Die meisten Prozesse, insbesondere Kundentermine, sind digital. Ebenso wird die Möglichkeit zu remote work geboten. Es werden regelmäßig soziale Projekte unterstützt. Die vielen Reisen durch Manager sollten jedoch nochmal kritisch beäugt werden, da viele Prozesse virtuell abgebildet werden könnten. Generell jedoch ein klasse Umwelt- und Sozialbewusstsein.
Der Kollegenzusammenhalt ist phänomenal. Man kann sich mit jedem auf Augenhöhe austauschen und erhält auch Hilfestellungen, sofern benötigt. Selbstverständlich gibt es wie überall hin und wieder mal paar Unstimmigkeiten, jedoch werden diese in der Regel sachlich gelöst.
GoodHabitz ist ein noch recht junges Unternehmen auf dem deutschen Markt, sodass es nicht wirklich langdienende Mitarbeiter gibt. Grundsätzlich ist der Altersdurchschnitt recht jung, jedoch werden auch "ältere" Kollegen nicht wegen ihres Alters diskriminiert. Dennoch gibt es sehr wenige ältere Kollegen. Hier ist unklar, ob dies an Entscheidungen der HR liegt oder ob es wenig ältere Bewerber gibt.
Durch Microcontrolling und mangelnde Kommunikation entsteht Unmut in den Abteilungen, welcher auch durch großartige Benefits nicht wettgemacht wird. Allgemein gesagt ist das Vorgesetztenverhalten sehr demotivierend. Die hohe Fluktuation im letzten Jahr macht dies nochmals deutlich.
Zuvor war das Management ein sehr mitarbeiterförderndes. Schade, dass es inzwischen nicht mehr so ist.
Sehr schönes Büro in einem Frankfurter Hochhaus mit phänomenalen Blick. Jedoch ist das Büro eher klein gehalten, sodass die Teams sich eher virtuell treffen. Die technische Ausstattung ist sehr modern. Ebenso werden ergonomische Stühle und höhenverstellbare Schreibtische im Büro angeboten.

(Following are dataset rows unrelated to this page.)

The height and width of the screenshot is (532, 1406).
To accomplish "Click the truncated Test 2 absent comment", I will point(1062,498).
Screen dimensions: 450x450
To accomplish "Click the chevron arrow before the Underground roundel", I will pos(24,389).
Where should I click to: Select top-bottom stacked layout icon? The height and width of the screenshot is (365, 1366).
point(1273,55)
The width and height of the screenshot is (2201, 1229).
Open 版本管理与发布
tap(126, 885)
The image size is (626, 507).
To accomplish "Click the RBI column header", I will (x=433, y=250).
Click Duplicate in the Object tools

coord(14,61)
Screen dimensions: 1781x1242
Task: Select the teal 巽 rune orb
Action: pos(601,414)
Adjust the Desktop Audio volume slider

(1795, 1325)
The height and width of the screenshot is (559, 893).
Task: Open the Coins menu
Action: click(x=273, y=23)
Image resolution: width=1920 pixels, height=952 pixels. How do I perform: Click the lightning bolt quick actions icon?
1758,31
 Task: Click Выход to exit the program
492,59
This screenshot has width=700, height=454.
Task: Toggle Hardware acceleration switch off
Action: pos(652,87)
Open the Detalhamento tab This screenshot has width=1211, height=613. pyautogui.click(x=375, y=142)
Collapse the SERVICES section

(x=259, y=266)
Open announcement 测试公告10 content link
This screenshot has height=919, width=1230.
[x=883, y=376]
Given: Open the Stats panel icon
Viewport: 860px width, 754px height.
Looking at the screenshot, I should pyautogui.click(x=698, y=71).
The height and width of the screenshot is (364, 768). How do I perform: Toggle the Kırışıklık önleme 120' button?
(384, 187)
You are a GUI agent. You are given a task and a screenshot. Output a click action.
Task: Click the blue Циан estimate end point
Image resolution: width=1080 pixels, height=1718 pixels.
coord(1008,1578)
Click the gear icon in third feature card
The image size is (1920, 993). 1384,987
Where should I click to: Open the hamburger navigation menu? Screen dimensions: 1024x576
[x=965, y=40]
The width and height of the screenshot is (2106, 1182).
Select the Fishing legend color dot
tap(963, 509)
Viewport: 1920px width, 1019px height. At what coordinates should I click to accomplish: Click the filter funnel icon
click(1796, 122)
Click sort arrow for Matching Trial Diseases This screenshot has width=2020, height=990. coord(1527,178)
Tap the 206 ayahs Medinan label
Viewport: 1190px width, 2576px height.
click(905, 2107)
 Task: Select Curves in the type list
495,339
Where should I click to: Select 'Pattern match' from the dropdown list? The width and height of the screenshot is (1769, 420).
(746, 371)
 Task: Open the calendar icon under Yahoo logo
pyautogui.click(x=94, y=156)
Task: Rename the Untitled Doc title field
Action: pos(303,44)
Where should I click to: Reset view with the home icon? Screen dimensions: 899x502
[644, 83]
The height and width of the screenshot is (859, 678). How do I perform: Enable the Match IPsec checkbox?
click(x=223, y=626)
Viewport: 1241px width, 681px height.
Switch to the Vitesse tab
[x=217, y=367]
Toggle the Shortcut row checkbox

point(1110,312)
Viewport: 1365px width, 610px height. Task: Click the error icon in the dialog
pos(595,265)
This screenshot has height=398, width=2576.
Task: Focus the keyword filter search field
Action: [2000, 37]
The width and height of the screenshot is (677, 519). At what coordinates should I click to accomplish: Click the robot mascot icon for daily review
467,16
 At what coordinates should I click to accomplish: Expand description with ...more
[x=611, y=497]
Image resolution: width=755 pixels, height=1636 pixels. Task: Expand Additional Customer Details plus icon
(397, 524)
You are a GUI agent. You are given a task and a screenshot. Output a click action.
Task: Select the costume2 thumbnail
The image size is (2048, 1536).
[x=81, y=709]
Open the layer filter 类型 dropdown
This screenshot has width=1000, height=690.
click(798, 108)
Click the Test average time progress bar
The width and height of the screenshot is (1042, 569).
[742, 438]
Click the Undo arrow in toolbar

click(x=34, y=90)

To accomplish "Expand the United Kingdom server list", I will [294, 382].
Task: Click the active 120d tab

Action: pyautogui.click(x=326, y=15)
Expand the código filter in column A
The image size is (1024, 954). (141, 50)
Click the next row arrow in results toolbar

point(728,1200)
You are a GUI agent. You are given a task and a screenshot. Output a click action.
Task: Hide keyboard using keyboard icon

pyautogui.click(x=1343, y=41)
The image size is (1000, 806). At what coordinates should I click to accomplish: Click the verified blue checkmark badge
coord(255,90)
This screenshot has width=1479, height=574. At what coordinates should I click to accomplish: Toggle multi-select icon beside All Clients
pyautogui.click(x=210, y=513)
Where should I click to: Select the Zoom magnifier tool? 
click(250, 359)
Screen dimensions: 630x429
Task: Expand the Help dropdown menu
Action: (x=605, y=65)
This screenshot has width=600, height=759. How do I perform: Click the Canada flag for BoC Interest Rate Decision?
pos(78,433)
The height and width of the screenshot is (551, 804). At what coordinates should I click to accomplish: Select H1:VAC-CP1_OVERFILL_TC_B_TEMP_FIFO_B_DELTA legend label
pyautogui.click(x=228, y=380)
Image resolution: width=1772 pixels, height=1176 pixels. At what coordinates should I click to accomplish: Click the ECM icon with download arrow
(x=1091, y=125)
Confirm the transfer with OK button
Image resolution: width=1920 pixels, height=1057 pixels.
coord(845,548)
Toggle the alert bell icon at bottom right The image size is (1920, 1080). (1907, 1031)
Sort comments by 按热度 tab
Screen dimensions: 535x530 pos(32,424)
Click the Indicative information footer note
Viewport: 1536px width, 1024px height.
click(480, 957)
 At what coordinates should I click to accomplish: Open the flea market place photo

Die Kommunikation von oben bleibt durch vermehrtes remote work und geheime Absprachen gewissermaßen auf der Strecke. Es werden gegenüber Mitarbeitern viele Punkte sehr geschönt rübergebracht und bei mangelnder Leistung wird Druck aufgebaut anstatt zu motivieren.
In den meisten Bereichen herrscht ein ausgewogenes Verhältnis zwischen Frauen und Männern, jedoch ist ersichtlich, dass es keine einzige Frau im oberen Management gibt.
Natürlich ist der Alltag im Bereich Sales gewissermaßen monoton, jedoch bietet GoodHabitz die Möglichkeit sich in andere Projekte einzubringen.